Apparently she has a big family. We have one of her cousins on speaker phone in Piazza della Signoria in Florence :( This is intentional uglification, the normalisation of our demoralisation :( pic.twitter.com/cBq3Tsyf1V
— hello-mynameis (@hello_mynameis0) May 7, 2025
Grounded in the Stars must certainly be an ironic name for the noticeably non-ethereal woman represented by the sculpture displayed in one of the world’s most iconic public spaces. In plain clothes, the braided figure is positioned contrapposto with her hands on her hips. The stance, in which a figure stands with most of the weight placed on one leg, is a nod — perhaps even a parody — of Michelangelo’s David, the most famous contrapposto sculpture in the world.
Though the stark juxtaposition between Grounded in the Stars and David might intend to glorify the mundane, the statue more effectively captures an aesthetic that despises beauty. The classical cornerstones of Renaissance art — including Strazza’s breathtaking The Veiled Virgin — dwarf the deliberate drabness of Price’s unremarkable woman.
In the final analysis, a need to subvert hierarchy leads to the hatred of that which is beautiful — the family unit being the most primary example of beauty. In contrast to that ideal unit, Price produces lone women who appear to be angry, bored or stoic. Rather than singling out these features as undesirable, he’s elevating them as high art.
When he says a work like Grounded in the Stars should allow the viewer “to imagine what it would be like to inhabit space neutrally without preconceived ideas and misrepresentation,” he’s being refreshingly forthcoming.
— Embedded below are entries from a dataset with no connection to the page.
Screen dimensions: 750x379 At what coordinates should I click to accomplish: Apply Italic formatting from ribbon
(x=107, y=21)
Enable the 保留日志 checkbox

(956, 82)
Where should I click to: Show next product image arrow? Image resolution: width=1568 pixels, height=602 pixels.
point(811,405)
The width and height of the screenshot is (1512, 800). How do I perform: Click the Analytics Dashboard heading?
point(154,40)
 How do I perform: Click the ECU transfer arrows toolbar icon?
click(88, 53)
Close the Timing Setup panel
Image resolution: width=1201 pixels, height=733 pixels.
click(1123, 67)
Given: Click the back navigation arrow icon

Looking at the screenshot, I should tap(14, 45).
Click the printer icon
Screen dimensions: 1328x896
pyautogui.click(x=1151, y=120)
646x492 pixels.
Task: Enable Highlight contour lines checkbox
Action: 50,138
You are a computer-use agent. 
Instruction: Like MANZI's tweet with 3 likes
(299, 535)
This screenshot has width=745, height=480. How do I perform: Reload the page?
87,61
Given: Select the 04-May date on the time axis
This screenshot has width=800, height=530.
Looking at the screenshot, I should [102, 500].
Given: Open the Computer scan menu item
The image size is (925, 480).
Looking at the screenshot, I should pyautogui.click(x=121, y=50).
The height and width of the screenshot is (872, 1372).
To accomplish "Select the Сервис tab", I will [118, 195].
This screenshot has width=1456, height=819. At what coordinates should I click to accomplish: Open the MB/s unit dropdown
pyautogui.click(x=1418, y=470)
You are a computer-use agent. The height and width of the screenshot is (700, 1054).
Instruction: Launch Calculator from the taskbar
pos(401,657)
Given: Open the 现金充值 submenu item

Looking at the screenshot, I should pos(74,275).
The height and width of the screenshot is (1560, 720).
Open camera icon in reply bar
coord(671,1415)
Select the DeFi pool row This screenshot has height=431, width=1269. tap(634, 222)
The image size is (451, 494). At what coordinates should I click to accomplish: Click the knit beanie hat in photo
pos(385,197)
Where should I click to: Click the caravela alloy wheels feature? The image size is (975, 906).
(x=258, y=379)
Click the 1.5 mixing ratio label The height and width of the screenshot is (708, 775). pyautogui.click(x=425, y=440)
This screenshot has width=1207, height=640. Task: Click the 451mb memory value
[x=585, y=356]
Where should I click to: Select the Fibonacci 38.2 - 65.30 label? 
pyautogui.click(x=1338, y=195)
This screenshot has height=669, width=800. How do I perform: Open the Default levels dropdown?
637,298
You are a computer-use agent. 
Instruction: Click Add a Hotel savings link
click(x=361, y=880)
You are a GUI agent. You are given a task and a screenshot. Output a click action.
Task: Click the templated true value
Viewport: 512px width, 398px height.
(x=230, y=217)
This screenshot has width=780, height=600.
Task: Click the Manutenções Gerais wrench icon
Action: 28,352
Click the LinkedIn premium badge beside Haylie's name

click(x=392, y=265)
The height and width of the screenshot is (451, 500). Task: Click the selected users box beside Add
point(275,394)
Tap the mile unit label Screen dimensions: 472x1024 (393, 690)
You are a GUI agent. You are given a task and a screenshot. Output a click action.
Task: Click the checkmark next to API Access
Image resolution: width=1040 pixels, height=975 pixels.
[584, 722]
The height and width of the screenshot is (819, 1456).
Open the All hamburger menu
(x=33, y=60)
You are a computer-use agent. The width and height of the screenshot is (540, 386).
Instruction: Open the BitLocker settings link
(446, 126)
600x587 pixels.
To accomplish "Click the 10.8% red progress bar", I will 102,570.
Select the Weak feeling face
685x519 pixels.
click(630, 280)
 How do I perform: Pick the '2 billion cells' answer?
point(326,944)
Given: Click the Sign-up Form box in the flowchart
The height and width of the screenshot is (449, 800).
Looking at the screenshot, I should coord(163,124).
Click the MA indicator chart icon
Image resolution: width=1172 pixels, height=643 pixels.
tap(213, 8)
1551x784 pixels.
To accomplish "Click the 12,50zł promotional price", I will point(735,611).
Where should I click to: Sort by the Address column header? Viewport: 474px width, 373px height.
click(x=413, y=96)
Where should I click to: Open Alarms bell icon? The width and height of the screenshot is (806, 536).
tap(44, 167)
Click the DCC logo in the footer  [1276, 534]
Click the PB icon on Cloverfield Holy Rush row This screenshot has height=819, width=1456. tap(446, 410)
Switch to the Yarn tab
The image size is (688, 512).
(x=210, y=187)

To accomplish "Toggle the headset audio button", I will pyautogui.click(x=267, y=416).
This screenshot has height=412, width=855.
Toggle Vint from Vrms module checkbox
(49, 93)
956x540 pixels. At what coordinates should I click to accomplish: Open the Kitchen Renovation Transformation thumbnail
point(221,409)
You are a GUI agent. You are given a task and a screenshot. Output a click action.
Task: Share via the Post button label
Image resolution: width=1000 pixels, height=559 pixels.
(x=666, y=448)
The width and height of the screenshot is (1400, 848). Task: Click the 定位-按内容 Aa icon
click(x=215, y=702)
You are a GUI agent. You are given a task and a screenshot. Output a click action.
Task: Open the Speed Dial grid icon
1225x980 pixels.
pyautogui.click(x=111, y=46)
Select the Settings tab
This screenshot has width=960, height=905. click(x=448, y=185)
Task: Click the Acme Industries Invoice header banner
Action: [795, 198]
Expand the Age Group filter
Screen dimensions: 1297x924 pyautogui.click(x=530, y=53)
Price knows he’s created a bold, confrontational provocation, and if you acknowledge it as such that positions you as someone deluded by “preconceived ideas and misrepresentation.”
Any desire for beauty in art is viewed as a racist dog whistle. Any criticism of art designed to “subvert hierarchy” is considered overt racism — if not “literal” genocide.
The form of the woman in Times Square is formidable, but the content, the subject, represents the kind of incompetence that stems from ideology. The unhealthy physique and defiant stance of the woman are unworthy of such a heightened depiction. She’s an idol to indulgence and hostility.
There is always a place for subversive art, but there must also be room for beautiful art; art that captures the perfect components of human nature. Grounded in the Stars is just the latest example of the trendy celebration of aesthetic dullness.